37 22 mice, but not in Vβ8 + T cells from ITK null mice. However, toxicity analysis indicated that both WT and ITK null animals were similarly affected by SEB exposure. These data show that ITK is required for IL-2 production induced by SEB in vivo, and may regulate signals leading to IL-2 production, in part by regulating activation of the JNK pathway. The data also suggest that perturbing T cell activation pathways leading to IL-2 does not necessarily lead to improved responses to SEB toxicity. 2.2 Background Superantigens (SAGs) are microbial toxins of bacterial and viral origin with the ability to activate 5-20% of the T cell population, causing T cell activation, cytokine release and systemic shock (2, 45). Most superantigens share the ability to simultaneously bind the class II major histocompatibility complex molecules and the variable region of the T cell receptor β-chain, without the need to be processed by antigen presenting cells (2, 45). Thus SEB can interact directly with MHC class II molecules on APCs and activate T cells bearing the proper TcR Vβ chains. The result of this interaction is largescale stimulation of any T cell that expresses the proper TCR Vβ chain. A number of studies have shown that when mice are challenged with a superantigen such as Staphylococcal Enterotoxin B (SEB), toxicity results from massive induction of cytokines derived from T-helper-type-1 (Th1) type cells such as IL-2, IFN-γ, TNF-α and TNF-β (2, 8). This cytokine production is accompanied by expansion of the numbers of SEB reactive T cells, followed by cell death and the induction of functional anergy (46-48).

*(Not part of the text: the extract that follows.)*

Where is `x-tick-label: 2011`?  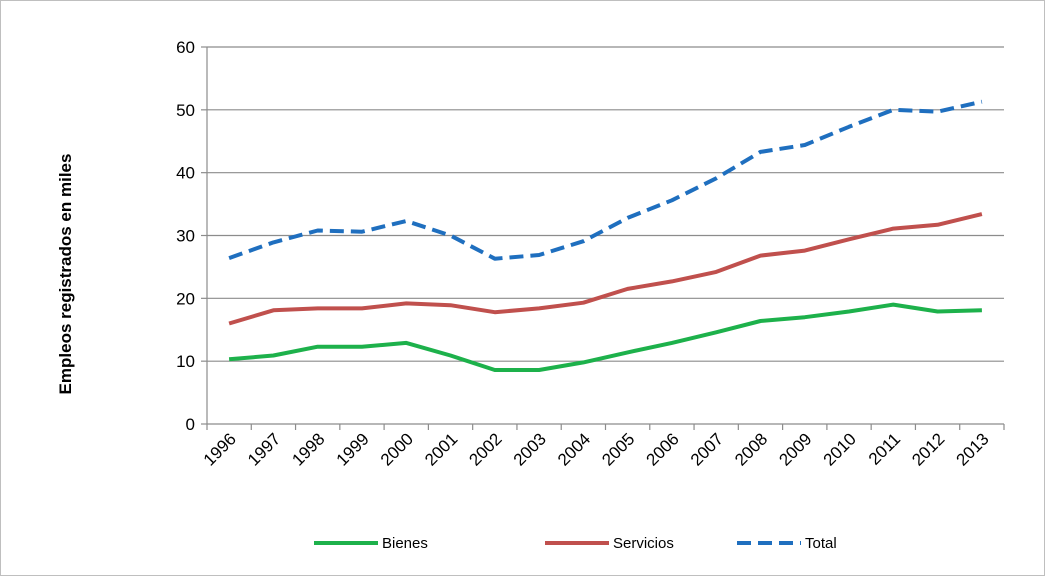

38 23 In order for a T cell to be activated antigen presenting cells (APC) must present antigen, either an antigenic peptide or superantigen. In vitro, this interaction with the TcR has been shown to lead to the activation of a number of tyrosine kinases, including the Src family kinase Lck, the Syk family kinase Zap-70 and the Tec family kinase ITK (for review see (30, 49-51)). This then results in the activation of a number of signaling pathways including members of the MAPK family of kinases, ERK, JNK and p38, followed by transcription factor activation (51). In vivo, activation of these T cells lead to the induction of cytokine secretion within hours of SEB exposure (2, 8). ITK is expressed primarily in T cells, NK cells and mast cells (28, 52, 53). In T cells, it is rapidly activated following TcR crosslinking in vitro (54, 55). Mice lacking ITK exhibit reduced IL-2 production in vitro, and reduced T cell differentiation in vitro and in vivo, with Th2 cell differentiation preferentially affected (38, 55-58). However, these animals are not entirely immunocompromised, with residual responses against LCM, Vaccinia and VS viruses (59). We have tested whether ITK null mice are susceptible to SEB induced IL-2 secretion. We show here that mice lacking ITK have much reduced IL-2 production and T cell expansion in response to SEB in vitro and in vivo. We also show that SEB induced the activation of the JNK MAPK pathway in responding T cells in vivo, and that ITK null T cells were defective in the activation of this pathway in vivo. However, toxicity analysis indicated that both WT and ITK null animals were similarly affected by SEB exposure. Our data suggest that ITK is required for full IL-2 secretion following SEB exposure, and that this may be due to the regulation of the JNK pathway by ITK in vivo. However, reducing T cell signals do not necessarily lead to better physiological responses to SEB exposure.